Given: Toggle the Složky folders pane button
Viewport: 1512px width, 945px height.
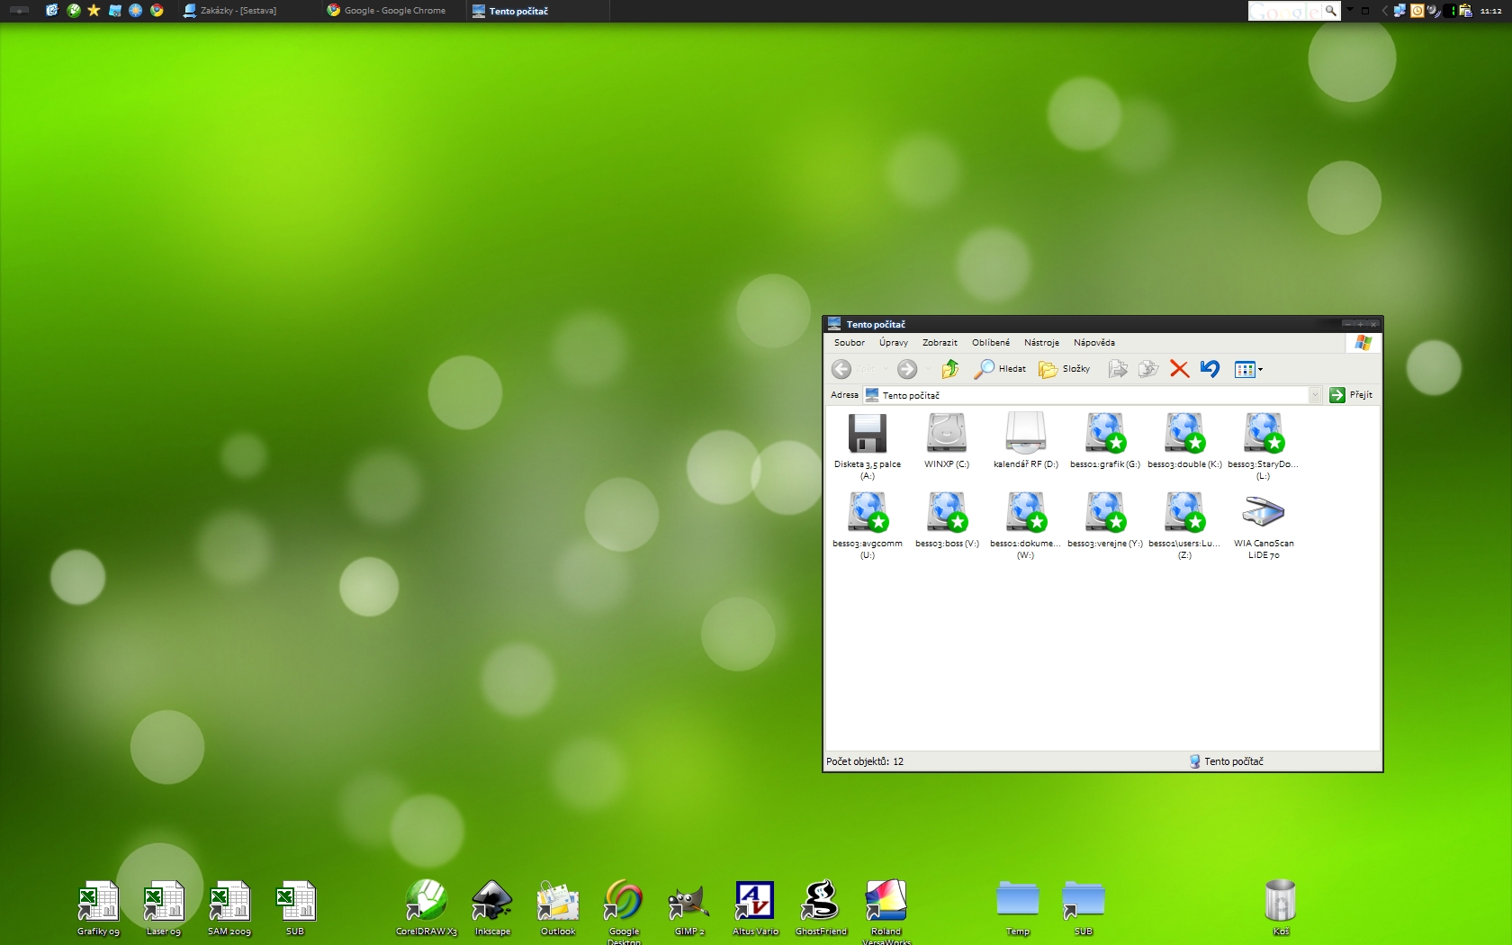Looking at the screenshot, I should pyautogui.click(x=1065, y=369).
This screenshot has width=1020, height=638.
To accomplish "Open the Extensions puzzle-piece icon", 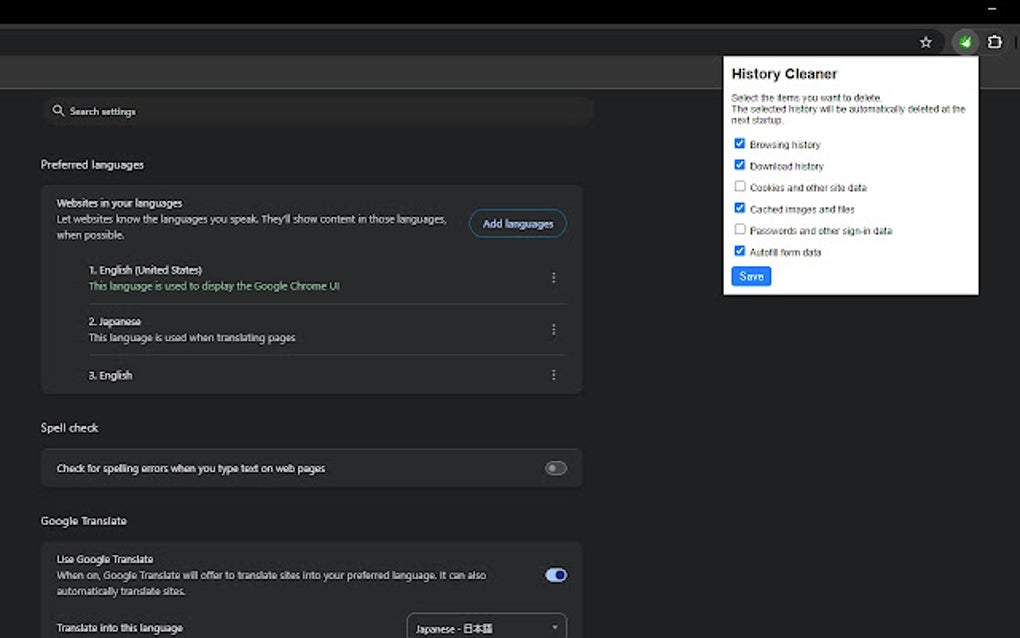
____________________
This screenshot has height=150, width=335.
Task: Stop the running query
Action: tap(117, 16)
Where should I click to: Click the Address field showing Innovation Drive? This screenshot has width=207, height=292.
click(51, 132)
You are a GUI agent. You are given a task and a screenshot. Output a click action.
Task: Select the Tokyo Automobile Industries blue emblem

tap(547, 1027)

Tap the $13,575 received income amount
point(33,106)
____________________
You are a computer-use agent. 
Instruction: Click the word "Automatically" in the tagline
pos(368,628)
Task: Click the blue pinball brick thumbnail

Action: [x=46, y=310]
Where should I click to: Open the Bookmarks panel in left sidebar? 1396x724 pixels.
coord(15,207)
____________________
* [What needs to be done] In the entries above, copy each line that contains the string "agent".

* [Solution to the problem]
You are a GUI agent. You are given a task and a screenshot. Output a click action.
You are a computer-use agent. 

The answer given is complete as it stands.